Vision: Link all health care providers across North Carolina, enabling participants to access information to support improved health care quality and outcomes.

Mission: We connect health care providers to safely and securely share health information through a trusted network to improve health care quality and outcomes for North Carolinians.

Guiding Principles

Patient centered. The N.C. Health Information Exchange Authority will keep patients’ best interests and the protection of patient records at the center of decisions.

Transparent. As a public-facing entity beholden to taxpayers, NC HIEA will communicate clearly and consistently on planning and operations, as well as how data is being used and for what purposes.

Collaborative. NC HIEA will provide a neutral, collaborative forum in which stakeholders can engage in conversations about health care exchange, define new technologies and share best practices.
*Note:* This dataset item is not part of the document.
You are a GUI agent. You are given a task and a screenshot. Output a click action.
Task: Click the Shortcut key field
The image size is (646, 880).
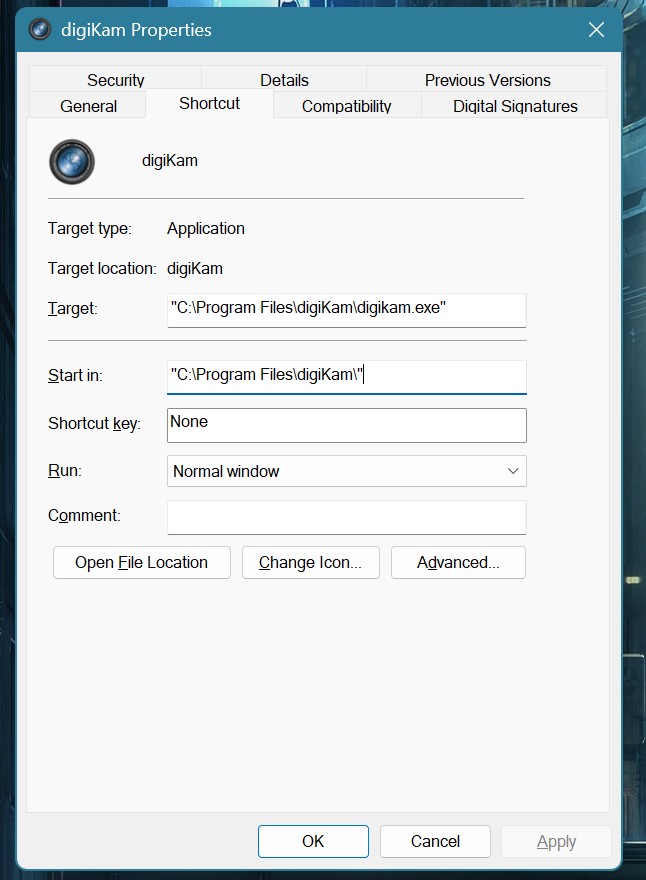coord(346,424)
Neutral party. NC HIEA will develop a fair and equitable cost structure, based on an operations cost model, stakeholder and Advisory Board input, that all parties – large and small – can afford. Currently, there is no cost to connect as the N.C. General Assembly is committed to fully funding NC HIEA to support health care reform.

Accountable and efficient. NC HIEA will develop a legal agreement that follows standards already set by the eHealth Exchange (i.e., DURSA) and as directed by the N.C. General Assembly.
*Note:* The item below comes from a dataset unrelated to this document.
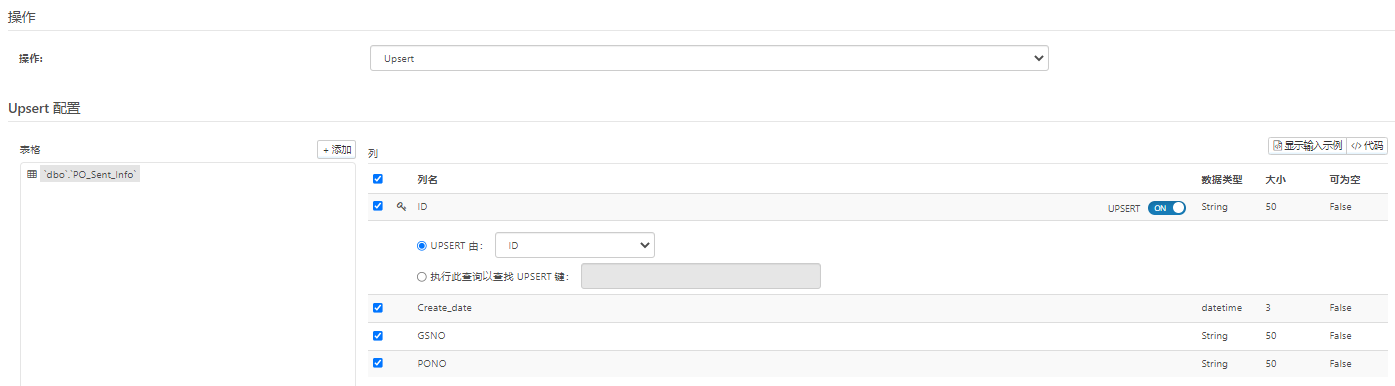Uncheck the select-all columns header checkbox
1395x386 pixels.
(x=378, y=179)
Supportive. NC HIEA will support national and state health care agendas to reduce health care costs to consumers.

Informative. NC HIEA will educate with a sense of urgency the state’s requirement that health care providers who receive state funding for the provision of health care services must connect and submit data to the state-designated health information exchange, NC HealthConnex.

Innovative. NC HIEA seeks to link regional and private HIEs across the state to close gaps in care in the state, pursue multi-tenant connections and EHR integration of all services to minimize workflow interruptions and provide value-added services based on stakeholder input. Additionally, as directed by the state, NC HIEA will serve as a Medicaid reform tool with the creation of a clinical data analytics warehouse that will provide a flexible toolset capable of providing analytics-ready data sets and value-added outbound services to legislators and participants.
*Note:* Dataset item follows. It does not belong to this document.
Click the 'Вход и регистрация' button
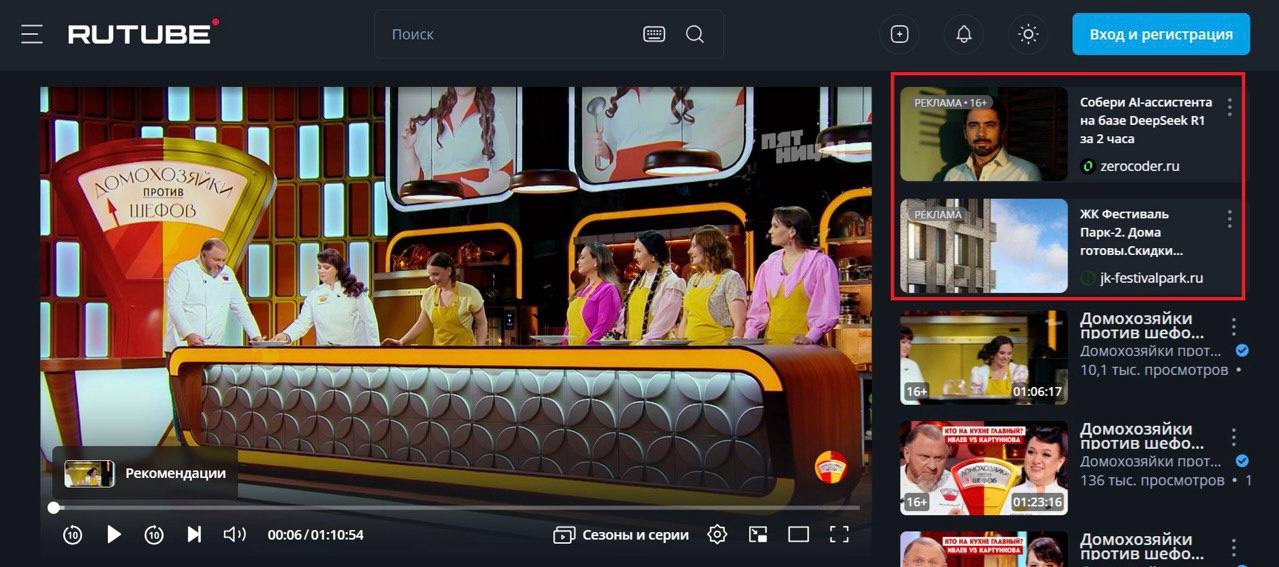 coord(1160,34)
Responsible steward of data. NC HIEA takes its role as a steward of patient data very seriously and abides by the highest security standards as set by federal and state law. Additionally, NC HIEA will perform regular audits to ensure compliance, follow data specifications standards already set by the eHealth Exchange and strive to minimize the amount of data shared to what is required to provide safe, quality, affordable care to patients.